WHAT THE EXERCISE ASKS:
Pick up the passage below about the UI content generator in an e-commerce platform and carry it forward from its final sentence.

In some examples, the applications 142A-B may include an application that enables a user interface (UI) to be displayed on the customer device 150. In particular, the e-commerce platform 100 may provide functionality to enable content associated with an online store 138 to be displayed on the customer device 150 via a UI.


Implementation in an e-Commerce Platform


The functionality described herein may be used in commerce to provide improved customer or buyer experiences. The e-commerce platform 100 could implement the functionality for any of a variety of different applications, examples of which are described elsewhere herein. FIG. 3 illustrates the e-commerce platform 100 of FIG. 1 but including a UI content generator 300. The UI content generator 300 is an example of a computer-implemented system that implements the functionality described herein. Further details of the UI content generator are discussed further below.


Although the UI content generator 300 is illustrated as a distinct component of the e-commerce platform 100 in FIG. 3, this is only an example. The UI content generator 300 could also or instead be provided by another component residing within or external to the e-commerce platform 100. In some embodiments, either or both of the applications 142A-B may provide an embodiment of the UI content generator 300 that implements the functionality described herein. The location of the UI content generator 300 may be implementation specific. In some implementations, the UI content generator 300 may be provided at least in part by the e-commerce platform 100, either as a core function of the e-commerce platform 100 or as an application or service supported by or communicating with the e-commerce platform 100. For simplicity, the present disclosure describes the operation of the UI content generator 300 when the UI content generator 300 is implemented in the e-commerce platform 100, however this is not intended to be limiting.

ROWS:
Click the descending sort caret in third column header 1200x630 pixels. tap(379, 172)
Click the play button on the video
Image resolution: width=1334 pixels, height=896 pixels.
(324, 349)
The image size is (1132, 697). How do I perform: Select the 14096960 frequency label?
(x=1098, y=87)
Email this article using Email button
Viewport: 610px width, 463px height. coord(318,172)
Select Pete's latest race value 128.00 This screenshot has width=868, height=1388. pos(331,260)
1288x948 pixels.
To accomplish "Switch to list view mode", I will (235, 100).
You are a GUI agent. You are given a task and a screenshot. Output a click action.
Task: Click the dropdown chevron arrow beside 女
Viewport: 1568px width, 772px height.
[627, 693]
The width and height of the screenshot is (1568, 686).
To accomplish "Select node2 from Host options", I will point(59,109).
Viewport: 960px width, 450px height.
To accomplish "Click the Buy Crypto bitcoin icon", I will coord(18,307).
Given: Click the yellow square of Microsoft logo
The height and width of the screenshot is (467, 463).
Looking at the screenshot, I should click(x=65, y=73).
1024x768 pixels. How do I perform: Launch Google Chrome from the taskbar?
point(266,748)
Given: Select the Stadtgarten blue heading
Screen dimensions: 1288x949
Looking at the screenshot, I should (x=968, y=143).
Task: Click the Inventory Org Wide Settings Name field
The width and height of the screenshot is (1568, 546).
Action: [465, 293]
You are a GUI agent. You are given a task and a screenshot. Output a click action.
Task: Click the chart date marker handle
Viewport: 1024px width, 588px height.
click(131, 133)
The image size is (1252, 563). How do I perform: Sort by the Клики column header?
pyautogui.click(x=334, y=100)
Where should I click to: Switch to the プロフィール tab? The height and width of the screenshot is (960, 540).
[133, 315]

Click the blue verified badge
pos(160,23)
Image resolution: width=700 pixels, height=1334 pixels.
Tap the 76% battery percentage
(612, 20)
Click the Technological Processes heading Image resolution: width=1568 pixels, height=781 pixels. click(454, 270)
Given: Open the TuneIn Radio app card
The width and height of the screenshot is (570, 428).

FINAL RESULT:
To assist in understanding the present disclosure, an example UI is now discussed. The e-commerce platform 100 may perform functions for populating the example UI with content, for example using the UI content generator 300. It should be understood that the example UI is not intended to be limiting, and other UI configurations may be used within the scope of the present disclosure.



FIG. 4 illustrates an example UI 400, which may be displayed by a customer device 150. A customer device 150 may be any suitable consumer electronic device, such as a laptop device, desktop device, smartphone device, tablet device, etc. The customer device 150 is associated with a customer.


The customer may log into the UI 400 by logging into a customer profile (or account), maintained by the e-commerce platform 100. The customer profile may include information indicating that the customer is associated with one or more online stores 138 hosted by the e-commerce platform 100. For example, the customer profile may indicate that the customer has opted in to receive updates from (or to “follow” or “like”) an online store 138, that the customer has opted in to a distribution list of an online store 138, or that the customer has previously made a purchase with the online store 138. Generally there may be a defined and finite plurality of online stores 138 that are associated with the customer.


The customer may interact with the UI 400 in order to browse product pages of online stores 138, search for products offered by online stores 138, and complete transactions (e.g., purchases) with online stores 138. In particular, the UI 400 displays content that may be/may include content generated by the e-commerce platform 100 (e.g., using the UI content generator 300) and may be pushed or otherwise communicated to the customer device 150 to be displayed.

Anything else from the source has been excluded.